* About this exercise
Reproduce exactly the span of lines beginning at the one with "Tap the 'Daylight sensor setting' title" and ending at the last line of the data below, omitting pictures.
-- Recorded information follows --
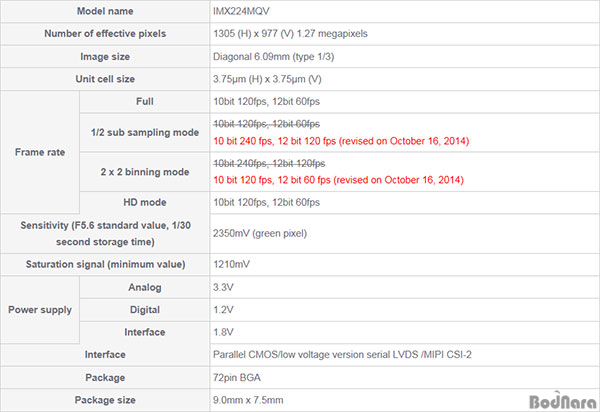Click the Parallel CMOS LVDS MIPI CSI-2 text
The image size is (600, 412).
(342, 355)
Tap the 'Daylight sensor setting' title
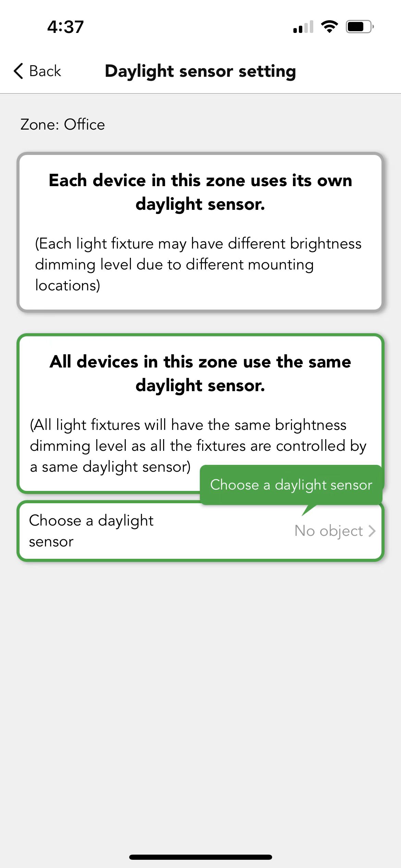Viewport: 401px width, 868px height. [201, 71]
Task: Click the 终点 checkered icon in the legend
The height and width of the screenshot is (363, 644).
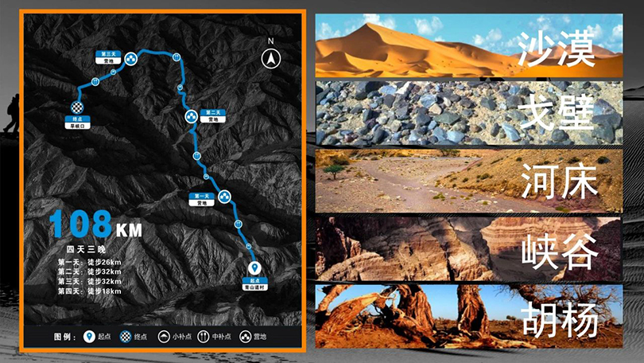Action: 126,337
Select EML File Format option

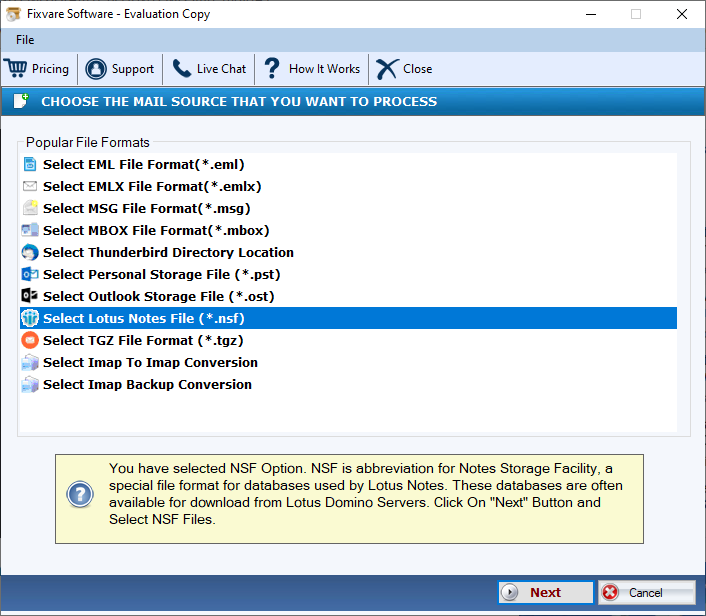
-- Recorded information concluded --
* Response area
Tap the 'Daylight sensor setting' title
Viewport: 401px width, 868px height. [201, 71]
Task: Click the 终点 checkered icon in the legend
The height and width of the screenshot is (363, 644).
Action: 126,337
Select EML File Format option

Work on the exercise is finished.